Re: Message-IDs - Another Fine Mess

3. Now I have just found another feature/bug.


I can't speak to news, but this is an issue that email software has had to
deal with for almost two decades now.

Consider the following three msg-ids, all syntactically correct in RFC 2822:

A.   <Joe_Doe(_at_)[127(_dot_)0(_dot_)0(_dot_)1]>
B.   <"Joe_Doe"@[127.0.0.1]>
C.   <"Joe\_Doe"@[127\.0\.0\.1]>

Question.
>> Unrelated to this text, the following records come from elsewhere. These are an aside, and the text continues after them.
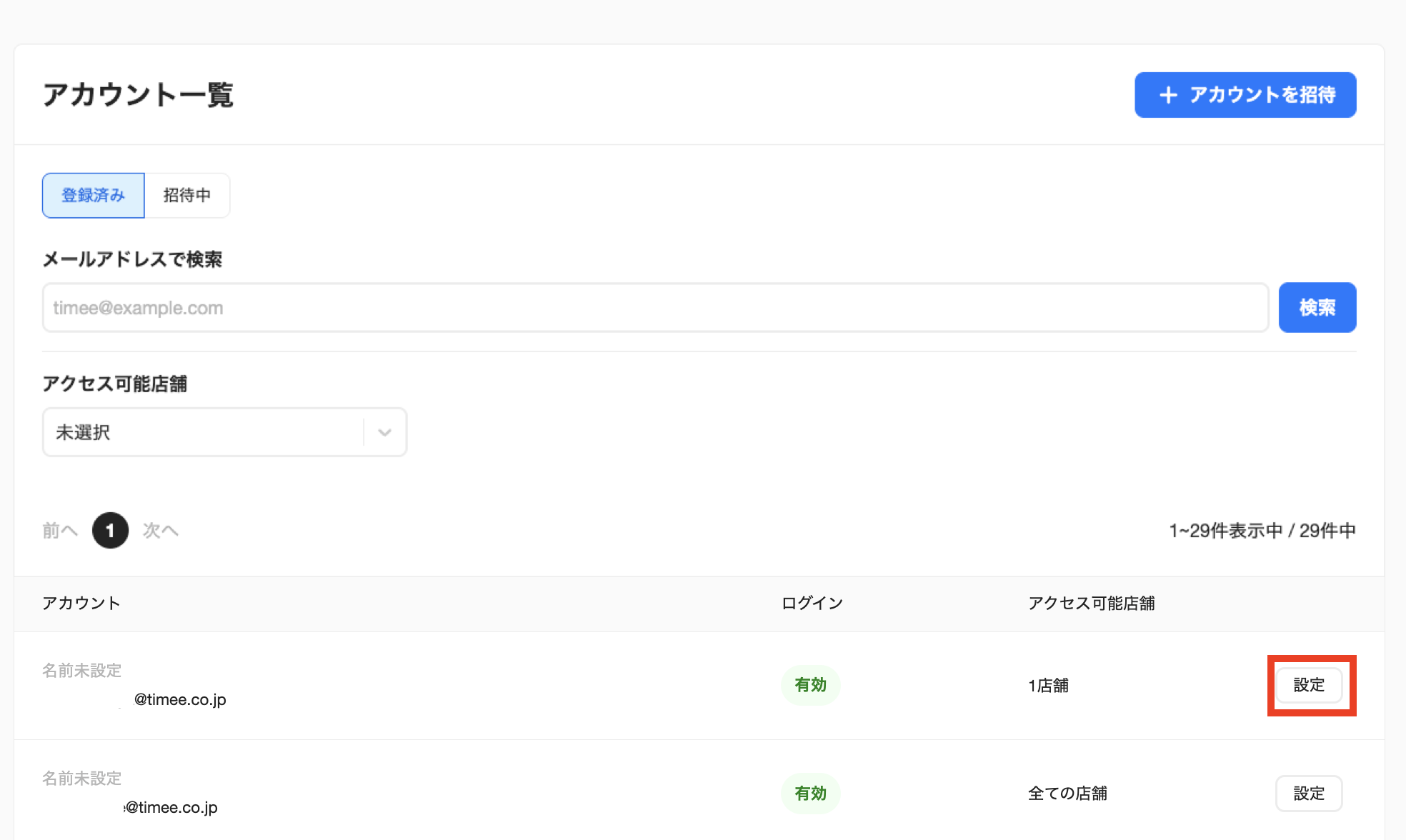The width and height of the screenshot is (1406, 840).
Task: Click 設定 for the account with 1店舗
Action: pos(1309,685)
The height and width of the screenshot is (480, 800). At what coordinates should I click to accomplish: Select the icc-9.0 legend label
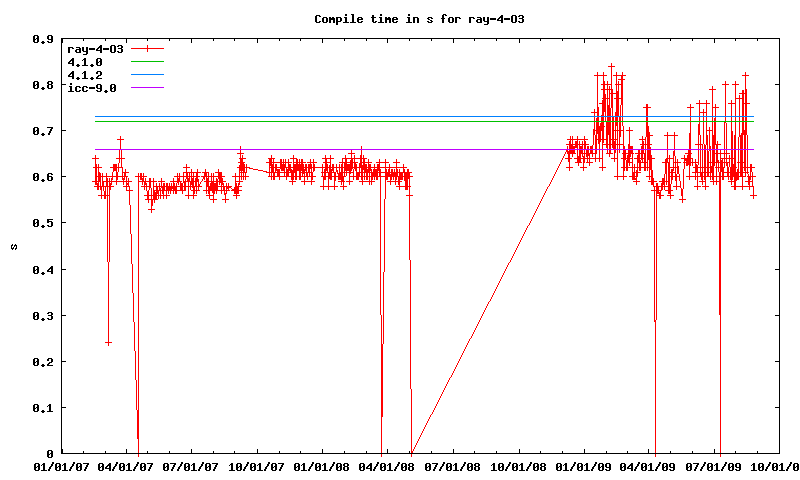click(x=92, y=87)
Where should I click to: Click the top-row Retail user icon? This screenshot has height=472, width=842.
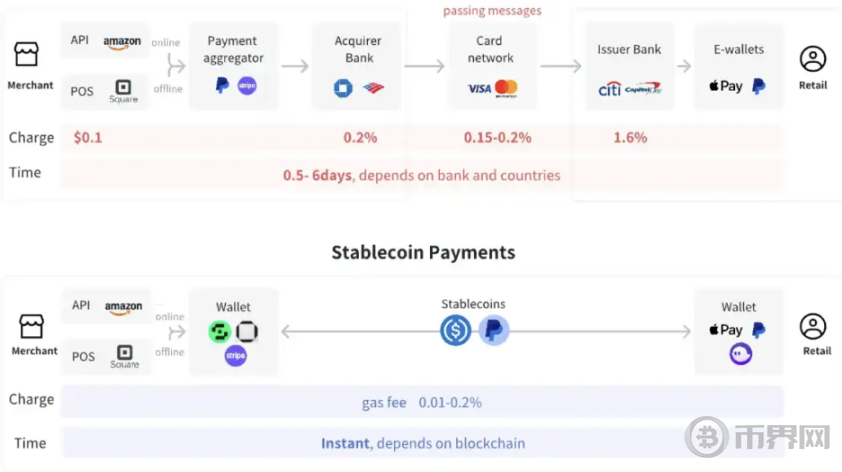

Are those three semantically the same in RFC 2822?


Yes they are.

Read 3.2.5:

   Semantically, neither the optional CFWS outside of the quote
   characters nor the quote characters themselves are part of the
   quoted-string; the quoted-string is what is contained between the two
   quote characters.

And that clearly makes A and B semantically equivalent (well, you
_might_ just argue that the syntax of msg-id does not actually mention
quoted-string, but that is sophistry).

And now read 3.2.2:

   Where any quoted-pair appears, it is to be interpreted as the text
   character alone.  That is to say, the "\" character that appears as
   part of a quoted-pair is semantically "invisible".

And that clearly makes B and C semantically equivalent.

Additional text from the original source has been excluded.